## [What to work on]
"Viewport: 1179px width, 623px height." appears in one line of the listing below; retype that line and every later line exactly, stopping at the end, and nothing else.
══════
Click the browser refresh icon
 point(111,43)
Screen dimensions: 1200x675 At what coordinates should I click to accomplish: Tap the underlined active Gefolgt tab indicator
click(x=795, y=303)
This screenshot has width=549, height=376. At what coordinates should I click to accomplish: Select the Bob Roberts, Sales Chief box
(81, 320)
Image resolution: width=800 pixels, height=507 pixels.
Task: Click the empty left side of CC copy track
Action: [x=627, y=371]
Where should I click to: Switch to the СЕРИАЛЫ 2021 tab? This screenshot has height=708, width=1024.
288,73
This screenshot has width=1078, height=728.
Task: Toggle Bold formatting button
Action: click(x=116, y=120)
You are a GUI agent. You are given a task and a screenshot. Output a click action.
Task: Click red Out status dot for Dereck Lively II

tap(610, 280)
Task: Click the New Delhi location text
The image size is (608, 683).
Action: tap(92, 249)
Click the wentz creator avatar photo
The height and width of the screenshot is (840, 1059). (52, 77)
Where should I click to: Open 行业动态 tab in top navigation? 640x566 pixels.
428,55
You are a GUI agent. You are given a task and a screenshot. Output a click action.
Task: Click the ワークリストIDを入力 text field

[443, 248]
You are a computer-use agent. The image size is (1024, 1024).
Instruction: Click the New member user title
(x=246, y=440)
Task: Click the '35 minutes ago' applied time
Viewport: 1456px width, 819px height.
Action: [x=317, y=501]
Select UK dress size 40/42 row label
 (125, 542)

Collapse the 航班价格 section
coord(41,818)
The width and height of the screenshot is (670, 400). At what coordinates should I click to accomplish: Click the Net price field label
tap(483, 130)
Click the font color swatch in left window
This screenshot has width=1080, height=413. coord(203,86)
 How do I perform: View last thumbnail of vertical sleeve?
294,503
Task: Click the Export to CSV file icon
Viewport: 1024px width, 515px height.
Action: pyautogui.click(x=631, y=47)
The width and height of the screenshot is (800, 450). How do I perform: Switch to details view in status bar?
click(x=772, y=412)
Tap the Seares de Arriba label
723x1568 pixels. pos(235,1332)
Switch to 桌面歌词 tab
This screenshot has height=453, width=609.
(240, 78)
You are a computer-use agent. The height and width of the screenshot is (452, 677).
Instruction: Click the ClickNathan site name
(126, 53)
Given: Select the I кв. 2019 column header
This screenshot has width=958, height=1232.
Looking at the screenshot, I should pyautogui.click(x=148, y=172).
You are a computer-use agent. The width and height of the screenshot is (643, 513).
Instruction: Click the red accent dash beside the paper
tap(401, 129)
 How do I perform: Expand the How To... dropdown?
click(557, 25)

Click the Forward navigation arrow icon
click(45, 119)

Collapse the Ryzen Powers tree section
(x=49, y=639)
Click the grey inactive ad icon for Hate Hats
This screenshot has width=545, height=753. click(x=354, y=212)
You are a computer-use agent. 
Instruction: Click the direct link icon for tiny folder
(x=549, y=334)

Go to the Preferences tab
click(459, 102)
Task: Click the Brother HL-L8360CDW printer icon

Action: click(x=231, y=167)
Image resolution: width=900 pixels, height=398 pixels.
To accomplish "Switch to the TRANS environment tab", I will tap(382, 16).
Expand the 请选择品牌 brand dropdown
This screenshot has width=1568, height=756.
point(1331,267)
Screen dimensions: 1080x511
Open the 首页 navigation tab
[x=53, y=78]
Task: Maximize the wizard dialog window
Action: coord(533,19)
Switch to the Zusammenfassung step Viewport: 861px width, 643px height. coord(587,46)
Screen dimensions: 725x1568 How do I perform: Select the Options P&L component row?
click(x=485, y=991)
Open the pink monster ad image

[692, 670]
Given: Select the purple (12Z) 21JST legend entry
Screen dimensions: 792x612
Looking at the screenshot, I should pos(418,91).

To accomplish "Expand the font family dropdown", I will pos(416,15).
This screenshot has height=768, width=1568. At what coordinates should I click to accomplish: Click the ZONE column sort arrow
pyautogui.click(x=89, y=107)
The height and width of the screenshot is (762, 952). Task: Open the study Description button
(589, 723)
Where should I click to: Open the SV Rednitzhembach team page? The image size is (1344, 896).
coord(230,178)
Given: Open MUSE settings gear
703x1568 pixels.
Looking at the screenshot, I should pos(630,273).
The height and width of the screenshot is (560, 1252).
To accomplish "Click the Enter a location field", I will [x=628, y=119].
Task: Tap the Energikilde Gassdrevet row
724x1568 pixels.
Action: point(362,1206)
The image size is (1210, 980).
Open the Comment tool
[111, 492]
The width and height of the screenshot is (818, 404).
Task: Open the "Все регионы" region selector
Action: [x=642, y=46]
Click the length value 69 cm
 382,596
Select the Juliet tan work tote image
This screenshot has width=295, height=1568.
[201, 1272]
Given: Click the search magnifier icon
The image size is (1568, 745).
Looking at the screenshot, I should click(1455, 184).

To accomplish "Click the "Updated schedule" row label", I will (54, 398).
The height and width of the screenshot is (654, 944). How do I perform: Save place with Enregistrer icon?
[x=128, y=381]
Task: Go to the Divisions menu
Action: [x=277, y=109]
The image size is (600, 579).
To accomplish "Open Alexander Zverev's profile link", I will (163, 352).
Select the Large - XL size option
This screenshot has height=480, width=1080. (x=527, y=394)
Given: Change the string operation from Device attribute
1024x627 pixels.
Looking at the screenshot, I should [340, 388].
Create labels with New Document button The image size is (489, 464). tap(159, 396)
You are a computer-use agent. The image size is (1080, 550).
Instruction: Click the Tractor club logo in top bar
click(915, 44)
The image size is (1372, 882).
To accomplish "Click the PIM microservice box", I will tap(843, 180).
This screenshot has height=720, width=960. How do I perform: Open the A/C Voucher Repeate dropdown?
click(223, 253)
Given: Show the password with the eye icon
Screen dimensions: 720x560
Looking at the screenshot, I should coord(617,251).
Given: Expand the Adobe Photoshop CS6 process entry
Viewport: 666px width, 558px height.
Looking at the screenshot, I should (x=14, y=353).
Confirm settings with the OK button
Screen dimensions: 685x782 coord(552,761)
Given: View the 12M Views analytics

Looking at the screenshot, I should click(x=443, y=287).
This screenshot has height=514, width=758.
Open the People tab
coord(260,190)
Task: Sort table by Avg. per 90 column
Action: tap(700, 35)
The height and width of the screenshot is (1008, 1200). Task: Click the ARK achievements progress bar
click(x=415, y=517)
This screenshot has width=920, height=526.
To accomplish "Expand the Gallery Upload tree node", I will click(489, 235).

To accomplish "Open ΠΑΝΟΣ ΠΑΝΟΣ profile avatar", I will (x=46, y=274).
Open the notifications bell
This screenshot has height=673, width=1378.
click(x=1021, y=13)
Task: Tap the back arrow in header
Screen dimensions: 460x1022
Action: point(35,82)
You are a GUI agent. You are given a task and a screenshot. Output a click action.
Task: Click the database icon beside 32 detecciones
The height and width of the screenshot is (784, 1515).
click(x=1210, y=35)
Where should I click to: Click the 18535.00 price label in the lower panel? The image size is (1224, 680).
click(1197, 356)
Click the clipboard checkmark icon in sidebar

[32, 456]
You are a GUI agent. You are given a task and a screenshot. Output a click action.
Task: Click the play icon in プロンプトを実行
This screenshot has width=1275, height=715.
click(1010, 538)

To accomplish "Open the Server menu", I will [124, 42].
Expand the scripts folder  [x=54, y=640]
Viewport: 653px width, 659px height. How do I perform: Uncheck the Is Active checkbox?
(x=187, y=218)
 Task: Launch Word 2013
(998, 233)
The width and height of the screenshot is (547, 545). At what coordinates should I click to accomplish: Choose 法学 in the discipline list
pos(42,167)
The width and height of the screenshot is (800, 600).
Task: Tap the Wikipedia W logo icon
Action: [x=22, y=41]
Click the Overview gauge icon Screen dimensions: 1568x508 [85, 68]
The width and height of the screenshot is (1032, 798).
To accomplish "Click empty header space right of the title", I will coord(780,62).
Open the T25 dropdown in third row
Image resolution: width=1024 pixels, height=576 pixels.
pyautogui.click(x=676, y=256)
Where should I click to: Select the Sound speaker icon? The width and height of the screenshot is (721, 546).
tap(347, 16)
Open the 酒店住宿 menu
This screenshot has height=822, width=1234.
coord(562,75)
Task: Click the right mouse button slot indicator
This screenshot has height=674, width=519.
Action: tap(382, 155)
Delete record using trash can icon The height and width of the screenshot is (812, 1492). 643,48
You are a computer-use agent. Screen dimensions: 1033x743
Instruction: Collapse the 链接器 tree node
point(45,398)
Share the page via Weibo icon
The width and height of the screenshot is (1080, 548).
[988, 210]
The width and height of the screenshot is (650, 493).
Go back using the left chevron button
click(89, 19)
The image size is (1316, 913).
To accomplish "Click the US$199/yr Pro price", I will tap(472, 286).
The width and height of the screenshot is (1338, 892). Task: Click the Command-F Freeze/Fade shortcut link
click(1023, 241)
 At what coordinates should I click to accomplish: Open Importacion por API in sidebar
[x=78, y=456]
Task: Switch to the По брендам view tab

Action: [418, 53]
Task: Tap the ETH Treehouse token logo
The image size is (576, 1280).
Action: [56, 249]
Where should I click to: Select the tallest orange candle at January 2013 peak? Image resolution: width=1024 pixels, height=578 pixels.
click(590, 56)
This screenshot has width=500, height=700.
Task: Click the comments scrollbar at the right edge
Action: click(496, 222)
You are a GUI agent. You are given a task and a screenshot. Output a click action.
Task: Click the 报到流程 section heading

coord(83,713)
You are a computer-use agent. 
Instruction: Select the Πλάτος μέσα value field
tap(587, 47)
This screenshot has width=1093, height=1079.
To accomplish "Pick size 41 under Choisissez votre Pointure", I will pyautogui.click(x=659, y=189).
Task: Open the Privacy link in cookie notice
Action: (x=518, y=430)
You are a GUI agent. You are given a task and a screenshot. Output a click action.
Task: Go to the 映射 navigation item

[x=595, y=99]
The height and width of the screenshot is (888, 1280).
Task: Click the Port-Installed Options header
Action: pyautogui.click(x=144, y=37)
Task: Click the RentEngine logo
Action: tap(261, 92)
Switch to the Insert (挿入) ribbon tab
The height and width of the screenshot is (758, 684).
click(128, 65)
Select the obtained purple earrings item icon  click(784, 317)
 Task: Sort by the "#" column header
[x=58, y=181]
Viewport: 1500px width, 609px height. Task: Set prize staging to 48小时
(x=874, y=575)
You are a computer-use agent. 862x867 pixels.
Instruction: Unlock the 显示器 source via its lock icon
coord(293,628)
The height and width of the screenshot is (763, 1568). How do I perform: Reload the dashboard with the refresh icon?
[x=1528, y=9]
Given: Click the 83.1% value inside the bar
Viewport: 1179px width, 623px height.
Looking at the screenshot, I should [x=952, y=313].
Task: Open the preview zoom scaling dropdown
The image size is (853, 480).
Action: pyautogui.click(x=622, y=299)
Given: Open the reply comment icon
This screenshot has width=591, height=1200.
══════
## [Result of this exercise]
Viewport: 1179px width, 623px height.
Looking at the screenshot, I should [x=952, y=313].
Task: Open the preview zoom scaling dropdown
The image size is (853, 480).
Action: pyautogui.click(x=622, y=299)
Given: Open the reply comment icon
This screenshot has width=591, height=1200.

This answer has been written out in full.